Через полчаса, когда цифры на обоих замках были установлены в положение «399» – «399», а «Пшеничная» уже явила взору донышко, внутри чемодана раздался щелчок.
Старик поднял замки и откинул крышку.
Разочарованию его не было предела. Дебильный чемодан хранил в себе несколько десятков бумаг на иностранном языке, листки с какими-то цифрами и несколько бланков с отпечатками пальцев. Все они были исполнены в черном цвете, а один – в коричневом. Так выглядит засохшая кровь.
Плюнув, Фомин ногой задвинул чемодан под кровать, включил телевизор и стал смотреть «Ночные вести». Ни хрена хорошего, как обычно, не происходило. В Ираке взрывы, президент опять встретился с каким-то монархом, в Петербурге рухнула крыша, наши проиграли 1:5.
– Не страна, а сортир, – сказал Фомин, выключил TV, свет и улегся спать.
Мартынов и Холод сидели в полумраке ночного кафе, и Андрея не покидало ощущение, что ему снится дурной сон. Девять дней жизни слишком малый срок для того, чтобы впасть в депрессию по поводу утраченной части жизни, но он достаточно велик, когда счет идет на часы. Для возвращения памяти нужен покой, концентрация, а какая, к черту, может быть концентрация, если перед глазами постоянно новые люди и смена мест пребывания происходит каждый час?! Еще сто двадцать минут назад он сидел в особняке у Холода, они взахлеб разговаривали о прошлом и настоящем, и Сёма в своем атласном халате выглядел как венгерский помещик. Он ревел и хватал Мартынова за руку: «Я хожу дома, Мартын, как барин! Непременно в брюках и халате!.. Хочешь, и тебе велю принести такой?» Сейчас же на нем был строгий костюм от Армани, и сидели они не в его кабинете, а в мерцающем огоньками интерьера кафе.

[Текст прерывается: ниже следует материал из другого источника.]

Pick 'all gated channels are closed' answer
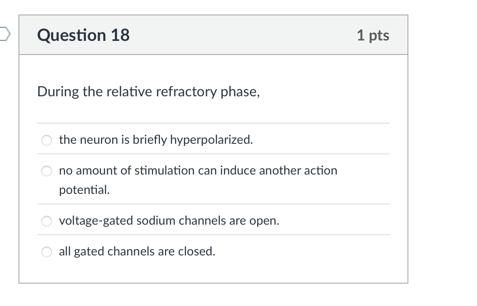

Постоянно оглядываясь, Мартынов привлекал к себе внимание гораздо больше, чем если бы сидел спокойно, и это обстоятельство заставило Холода улыбнуться и, дотянувшись через стол, хлопнуть товарища по плечу.
– Здесь не бывает ментов, – успокоил он, догадавшись о причине беспокойства старого друга. – В дверях такой «фейс-контроль», что только чудо может завести сюда «красного».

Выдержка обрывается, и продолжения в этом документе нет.